Reducir la factura del gas con un invento
Enrique Castaño es el responsable del proyecto y asegura que gracias a este nuevo método de tarificación inteligente el cliente va a pagar estrictamente por lo que consume.
Se trata de un sistema que, por medio de una delgada película mide cualquier cambio en la conductividad y lo relaciona con la calidad del suministro. A esta plataforma de evaluación cualitativa desarrollada por CEIT, se le suma un sistema de análisis de la seguridad ambiental.
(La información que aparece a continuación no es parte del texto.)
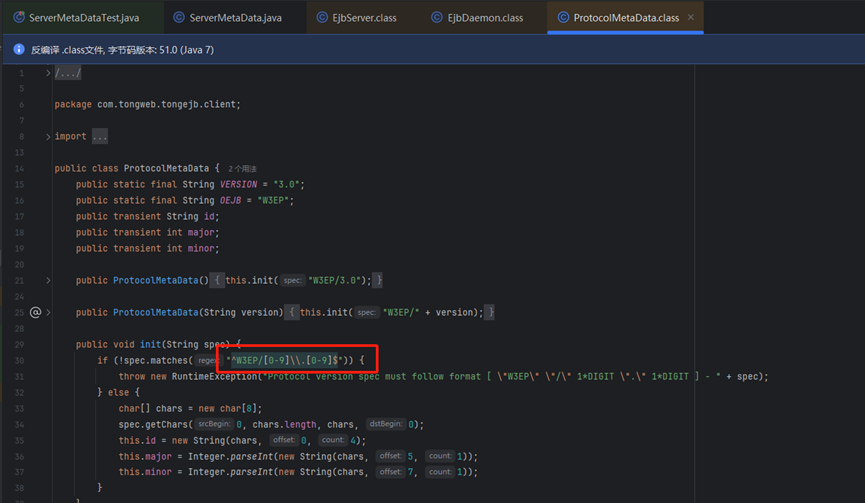Viewport: 865px width, 503px height.
Task: Switch to the ServerMetaDataTest.java tab
Action: pyautogui.click(x=84, y=18)
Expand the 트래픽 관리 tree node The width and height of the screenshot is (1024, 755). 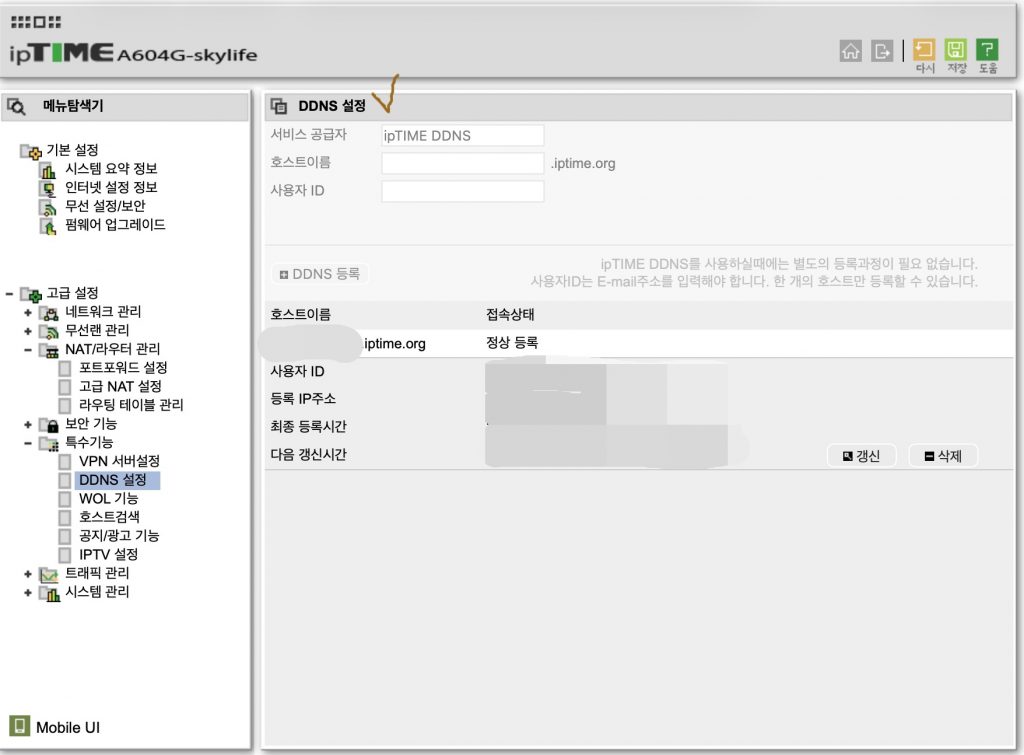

Estos sensores miden los posibles riesgos y, ante una posible fuga de metano o la presencia de monóxido de carbono, sonaría una alarma.

Invento para reducir la factura del gas
Castaño explica que, aunque la tecnología aún está “en fase de desarrollo”, el prototipo de este novedoso sistema ya se está probando en unas instalaciones experimentales en Vitoria y que, de cara a implantarlo en los hogares podría instalarse o bien delante del contador de gas de cada domicilio o a la entrada del edificio, ya que no hay diferencias en la calidad del suministros entre vecinos de la misma comunidad.
Además, este sistema tendría un bajo coste, se pretende que pueda ser fabricado de forma masiva para no superar los 100 euros y no sólo tendría una aplicación doméstica, las empresas también podrían beneficiarse de esta forma de ahorro.
La liberación del mercado de gas es un punto a favor para la utilización de este nuevo sistema. Castaños afirma que “si fuese únicamente por el dinero no les interesaría implementarlo, pero gracias a la competencia se trata de una cuestión de marketing”.
De esta forma, los consumidores conseguiríamos ahorrar un poco más en nuestra factura con conocimiento de estar aprovechando toda la energía utilizada al máximo.